Traditionally, Brazil has cultivated a rather isolationist position in world affairs. We like to welcome guests, but our country did not get involved in international conflicts unless it was directly affected. This has changed dramatically under President Lula. His predecessor Fernando Cardoso already took small steps in this direction, but President Lula made strengthening Brazil’s standing in the international community an explicit goal of foreign policy. The main goal is a permanent seat in the UN Security Council. Lula used his charisma to project the country internationally, but the Foreign Affairs Ministry has also become more activist. President-elect Rousseff is probably going to follow the same path. She will face the challenge of having to replace a particularly popular leader. In the long run, however, policy matters more than persons, and the choice was made for a greater presence in the world scene. The G20 was an important step in this process, but, as we just discussed, it is in trouble now. Brazil will certainly try to strengthen the G20, but it will also work on improving relations with China, India, Russia and other nations.
China and India often claim to be speaking for the developing world in general, and Brazil certainly feels a sense of solidarity with poorer nations.

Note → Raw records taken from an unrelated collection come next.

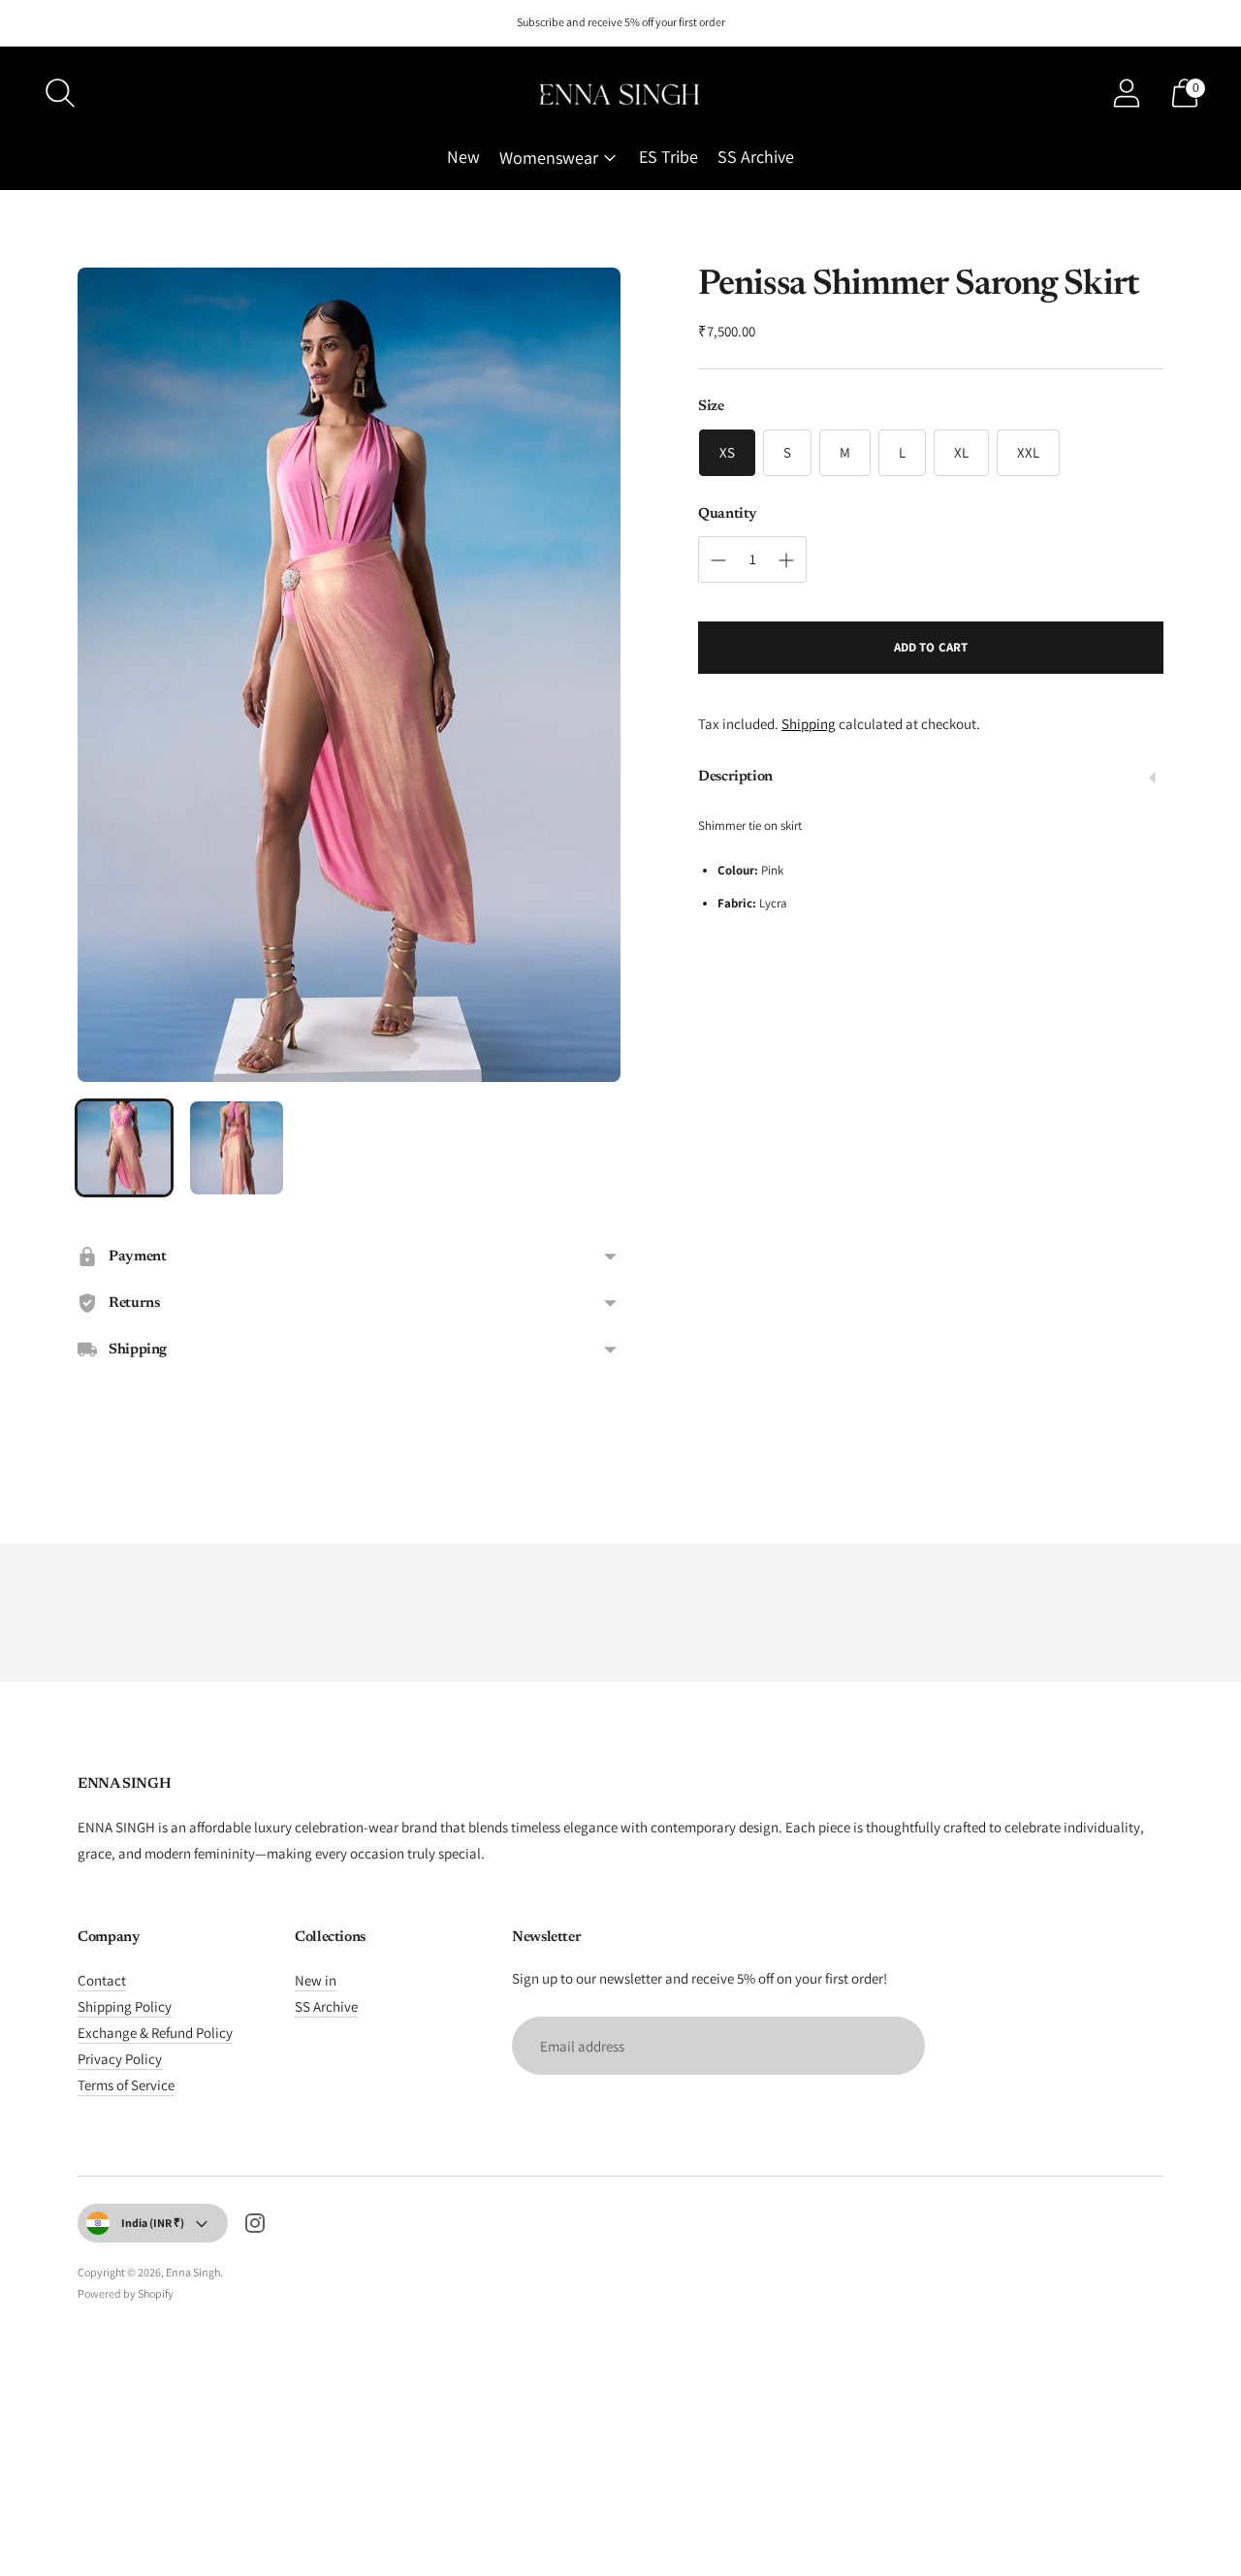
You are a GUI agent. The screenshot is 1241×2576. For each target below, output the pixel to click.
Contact (102, 1980)
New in (315, 1980)
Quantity (727, 514)
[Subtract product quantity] (718, 560)
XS (727, 452)
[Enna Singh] (620, 93)
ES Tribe (668, 156)
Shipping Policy (125, 2006)
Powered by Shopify (126, 2293)
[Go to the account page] (1126, 93)
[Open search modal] (60, 93)
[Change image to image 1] (124, 1147)
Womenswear (548, 157)
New (463, 156)
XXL (1028, 452)
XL (961, 452)
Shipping (808, 725)
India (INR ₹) (152, 2222)
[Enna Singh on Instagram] (255, 2226)
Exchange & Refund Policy (155, 2032)
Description (735, 778)
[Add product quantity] (786, 560)
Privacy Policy (120, 2059)
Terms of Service (126, 2085)
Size (711, 406)
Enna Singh (193, 2272)
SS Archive (755, 156)
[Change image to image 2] (236, 1147)
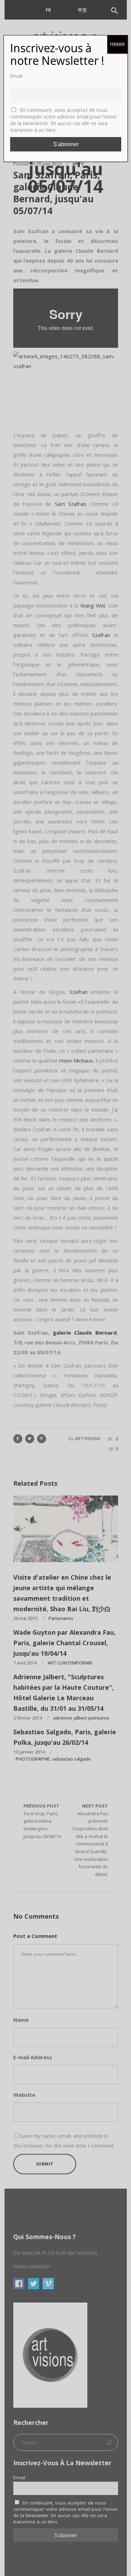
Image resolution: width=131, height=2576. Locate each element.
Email (16, 76)
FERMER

To what extent does the presence of the leaders of the big emerging-market nations in the G20 make a difference for the least developed countries – the LDCs – in comparison with the G8?
Well, I am not sure China and India, or Brazil in fact, really speak for poorer nations. Sometimes they do so in specific negotiations, in the WTO context for instance. But even then the interests of different and extremely heterogeneous countries often diverge. In the G20, the interests of LDCs have been poorly represented. The G20 members are struggling with their own very complex problems. So far, they have dealt with the needs of LDCs in a rather ceremonial and largely ineffective way. Foreign aid is still the object of symbolic statements in the final communiqués, but that is about it. This is certainly one of the shortcomings of the whole G20 process.
What do you think of the development consensus formulated in Seoul?
It could be a useful starting point for future discussions and it is important that the subject was raised. I don’t think the declaration will have a major impact on Latin America, however. The region’s governments – even the conservative ones – are actively managing their economies these days; the Washington Consensus really is a thing of the past. Given the degree of disagreement within the G20 over issues of fundamental relevance to its members, I think the real issue is not whether the G20 has a sensible development agenda or not. The real question is: will the G20 itself survive? I hope it will, but I am not sure.